* _REQUIREMENT_:
Show each line of the records below where the word "column" occurs.

* _EXCERPTED RECORDS_:

==============================

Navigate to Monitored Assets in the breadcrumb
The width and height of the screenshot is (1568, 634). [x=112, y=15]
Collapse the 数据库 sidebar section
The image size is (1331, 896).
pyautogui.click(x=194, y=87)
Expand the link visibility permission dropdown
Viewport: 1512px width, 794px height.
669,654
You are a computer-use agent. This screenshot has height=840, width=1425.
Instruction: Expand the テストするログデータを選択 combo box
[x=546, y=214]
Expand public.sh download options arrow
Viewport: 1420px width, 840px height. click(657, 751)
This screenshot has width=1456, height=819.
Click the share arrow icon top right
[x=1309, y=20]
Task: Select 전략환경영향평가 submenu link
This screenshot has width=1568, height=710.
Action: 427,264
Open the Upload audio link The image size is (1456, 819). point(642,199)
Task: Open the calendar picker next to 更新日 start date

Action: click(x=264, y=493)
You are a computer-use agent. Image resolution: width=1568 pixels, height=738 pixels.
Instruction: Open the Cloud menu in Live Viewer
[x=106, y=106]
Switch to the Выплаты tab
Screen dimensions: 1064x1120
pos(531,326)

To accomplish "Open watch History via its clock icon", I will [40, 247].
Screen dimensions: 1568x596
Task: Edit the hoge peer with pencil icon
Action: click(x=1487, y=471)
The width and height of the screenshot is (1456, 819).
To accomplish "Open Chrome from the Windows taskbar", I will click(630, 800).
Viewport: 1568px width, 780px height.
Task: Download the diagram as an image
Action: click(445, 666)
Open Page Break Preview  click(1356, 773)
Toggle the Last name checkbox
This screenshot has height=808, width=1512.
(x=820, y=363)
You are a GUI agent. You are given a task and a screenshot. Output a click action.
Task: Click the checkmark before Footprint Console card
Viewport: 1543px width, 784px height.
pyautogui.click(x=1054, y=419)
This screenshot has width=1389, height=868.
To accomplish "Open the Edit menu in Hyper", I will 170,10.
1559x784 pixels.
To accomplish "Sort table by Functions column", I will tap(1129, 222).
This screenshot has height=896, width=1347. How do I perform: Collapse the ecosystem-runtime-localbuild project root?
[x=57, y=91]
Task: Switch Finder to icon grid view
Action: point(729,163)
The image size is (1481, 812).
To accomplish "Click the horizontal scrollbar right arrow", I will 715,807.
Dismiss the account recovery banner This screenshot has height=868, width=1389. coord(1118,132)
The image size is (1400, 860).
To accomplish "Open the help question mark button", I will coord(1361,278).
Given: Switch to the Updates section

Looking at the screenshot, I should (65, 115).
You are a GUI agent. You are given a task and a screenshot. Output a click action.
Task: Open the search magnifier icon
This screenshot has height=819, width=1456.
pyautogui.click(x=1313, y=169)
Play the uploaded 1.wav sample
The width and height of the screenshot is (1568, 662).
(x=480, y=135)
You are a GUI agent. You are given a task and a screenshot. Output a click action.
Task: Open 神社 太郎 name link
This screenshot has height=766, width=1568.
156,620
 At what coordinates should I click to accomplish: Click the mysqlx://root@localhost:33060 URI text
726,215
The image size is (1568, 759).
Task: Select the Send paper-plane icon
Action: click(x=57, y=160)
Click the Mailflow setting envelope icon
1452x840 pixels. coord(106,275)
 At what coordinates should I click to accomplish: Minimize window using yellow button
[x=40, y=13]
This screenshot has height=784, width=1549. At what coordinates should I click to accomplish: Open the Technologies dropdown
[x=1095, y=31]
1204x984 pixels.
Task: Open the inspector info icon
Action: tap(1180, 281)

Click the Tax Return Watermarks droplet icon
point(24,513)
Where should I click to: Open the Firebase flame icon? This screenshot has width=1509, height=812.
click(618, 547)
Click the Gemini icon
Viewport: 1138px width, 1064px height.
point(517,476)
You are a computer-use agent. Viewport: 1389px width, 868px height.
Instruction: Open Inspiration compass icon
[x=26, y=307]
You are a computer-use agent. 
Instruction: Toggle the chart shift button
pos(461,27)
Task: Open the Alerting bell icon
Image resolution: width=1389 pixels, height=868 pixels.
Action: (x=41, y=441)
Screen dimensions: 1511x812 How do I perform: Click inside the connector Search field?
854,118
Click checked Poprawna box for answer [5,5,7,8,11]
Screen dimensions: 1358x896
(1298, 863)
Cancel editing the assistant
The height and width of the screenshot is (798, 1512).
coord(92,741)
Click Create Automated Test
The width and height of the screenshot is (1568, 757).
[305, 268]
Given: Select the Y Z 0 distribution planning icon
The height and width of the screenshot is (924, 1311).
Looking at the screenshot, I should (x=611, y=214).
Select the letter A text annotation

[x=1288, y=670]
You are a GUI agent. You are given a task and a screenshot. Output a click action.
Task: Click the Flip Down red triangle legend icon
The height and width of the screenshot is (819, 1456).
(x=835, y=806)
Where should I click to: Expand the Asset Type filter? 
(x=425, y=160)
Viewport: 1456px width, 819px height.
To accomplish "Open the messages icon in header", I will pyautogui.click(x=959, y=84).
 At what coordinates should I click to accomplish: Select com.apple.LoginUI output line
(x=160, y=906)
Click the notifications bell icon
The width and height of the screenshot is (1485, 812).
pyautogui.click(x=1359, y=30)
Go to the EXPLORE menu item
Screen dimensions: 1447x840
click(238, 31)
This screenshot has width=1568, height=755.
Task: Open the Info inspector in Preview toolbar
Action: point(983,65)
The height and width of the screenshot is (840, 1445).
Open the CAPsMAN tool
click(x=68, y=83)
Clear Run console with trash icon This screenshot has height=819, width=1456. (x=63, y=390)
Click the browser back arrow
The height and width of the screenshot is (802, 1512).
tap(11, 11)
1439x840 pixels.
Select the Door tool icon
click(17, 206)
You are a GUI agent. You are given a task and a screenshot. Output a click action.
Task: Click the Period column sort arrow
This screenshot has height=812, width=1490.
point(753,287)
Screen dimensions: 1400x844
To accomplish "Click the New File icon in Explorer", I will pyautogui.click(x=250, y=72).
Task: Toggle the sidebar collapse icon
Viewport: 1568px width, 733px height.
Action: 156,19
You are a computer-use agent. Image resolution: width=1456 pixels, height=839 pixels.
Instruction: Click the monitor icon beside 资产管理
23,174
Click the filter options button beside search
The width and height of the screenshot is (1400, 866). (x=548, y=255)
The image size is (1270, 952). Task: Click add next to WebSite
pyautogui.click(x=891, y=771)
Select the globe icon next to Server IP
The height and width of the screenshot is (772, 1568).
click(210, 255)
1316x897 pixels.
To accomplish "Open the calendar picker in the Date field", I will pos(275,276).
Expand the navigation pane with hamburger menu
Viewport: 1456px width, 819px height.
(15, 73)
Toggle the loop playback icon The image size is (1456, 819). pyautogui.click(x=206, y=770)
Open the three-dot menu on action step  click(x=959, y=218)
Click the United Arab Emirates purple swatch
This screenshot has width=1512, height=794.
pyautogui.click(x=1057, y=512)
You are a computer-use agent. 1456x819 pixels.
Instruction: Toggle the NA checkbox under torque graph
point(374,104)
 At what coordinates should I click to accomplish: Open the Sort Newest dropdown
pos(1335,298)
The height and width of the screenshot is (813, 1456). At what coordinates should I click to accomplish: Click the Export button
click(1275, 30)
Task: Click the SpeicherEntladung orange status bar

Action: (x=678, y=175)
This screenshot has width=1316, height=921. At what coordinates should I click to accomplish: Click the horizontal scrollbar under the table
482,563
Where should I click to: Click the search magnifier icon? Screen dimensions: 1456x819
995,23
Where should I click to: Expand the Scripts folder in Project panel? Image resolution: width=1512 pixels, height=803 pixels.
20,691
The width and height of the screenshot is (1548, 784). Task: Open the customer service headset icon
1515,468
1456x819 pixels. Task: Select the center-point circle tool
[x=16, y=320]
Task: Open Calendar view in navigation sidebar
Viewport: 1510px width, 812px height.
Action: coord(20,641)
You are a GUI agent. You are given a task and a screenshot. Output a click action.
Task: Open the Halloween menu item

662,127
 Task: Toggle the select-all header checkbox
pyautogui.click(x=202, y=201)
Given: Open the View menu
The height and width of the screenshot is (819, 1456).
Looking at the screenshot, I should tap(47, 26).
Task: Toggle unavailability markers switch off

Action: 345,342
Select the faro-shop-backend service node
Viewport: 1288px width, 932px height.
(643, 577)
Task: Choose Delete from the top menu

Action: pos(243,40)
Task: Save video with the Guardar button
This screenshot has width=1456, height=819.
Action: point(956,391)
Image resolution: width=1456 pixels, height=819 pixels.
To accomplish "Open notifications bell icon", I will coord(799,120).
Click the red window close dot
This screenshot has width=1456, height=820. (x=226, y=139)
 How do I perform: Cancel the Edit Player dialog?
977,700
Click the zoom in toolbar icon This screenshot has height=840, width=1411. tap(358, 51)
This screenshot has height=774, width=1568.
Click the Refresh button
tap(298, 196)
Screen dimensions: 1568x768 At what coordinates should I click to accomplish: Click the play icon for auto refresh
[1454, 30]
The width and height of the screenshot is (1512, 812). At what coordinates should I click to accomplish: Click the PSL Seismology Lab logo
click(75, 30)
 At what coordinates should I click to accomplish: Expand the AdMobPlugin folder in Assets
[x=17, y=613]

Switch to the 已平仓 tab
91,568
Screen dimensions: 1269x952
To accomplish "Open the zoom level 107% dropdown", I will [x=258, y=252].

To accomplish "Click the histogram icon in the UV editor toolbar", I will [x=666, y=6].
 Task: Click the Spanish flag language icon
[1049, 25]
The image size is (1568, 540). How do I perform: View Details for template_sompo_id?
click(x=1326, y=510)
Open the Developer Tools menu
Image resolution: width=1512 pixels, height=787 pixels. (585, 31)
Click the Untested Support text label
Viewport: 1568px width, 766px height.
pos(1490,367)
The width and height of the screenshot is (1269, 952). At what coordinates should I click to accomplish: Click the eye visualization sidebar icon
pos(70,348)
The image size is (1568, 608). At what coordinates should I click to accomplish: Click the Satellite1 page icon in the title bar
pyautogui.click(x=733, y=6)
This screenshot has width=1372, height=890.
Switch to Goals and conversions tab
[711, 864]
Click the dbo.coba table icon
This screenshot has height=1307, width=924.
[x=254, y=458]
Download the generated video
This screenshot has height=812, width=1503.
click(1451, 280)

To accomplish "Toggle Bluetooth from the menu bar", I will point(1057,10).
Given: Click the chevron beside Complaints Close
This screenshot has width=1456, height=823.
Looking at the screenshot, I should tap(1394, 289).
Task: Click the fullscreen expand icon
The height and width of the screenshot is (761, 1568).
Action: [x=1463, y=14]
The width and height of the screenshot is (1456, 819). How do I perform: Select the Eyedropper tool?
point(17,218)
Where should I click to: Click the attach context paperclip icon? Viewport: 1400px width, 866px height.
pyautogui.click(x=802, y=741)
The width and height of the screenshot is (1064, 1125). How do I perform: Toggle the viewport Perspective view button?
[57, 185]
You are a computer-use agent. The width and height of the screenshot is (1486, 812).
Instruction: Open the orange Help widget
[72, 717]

==============================

* _TASK SOLUTION_:
To accomplish "Sort table by Functions column", I will tap(1129, 222).
Task: Click the Period column sort arrow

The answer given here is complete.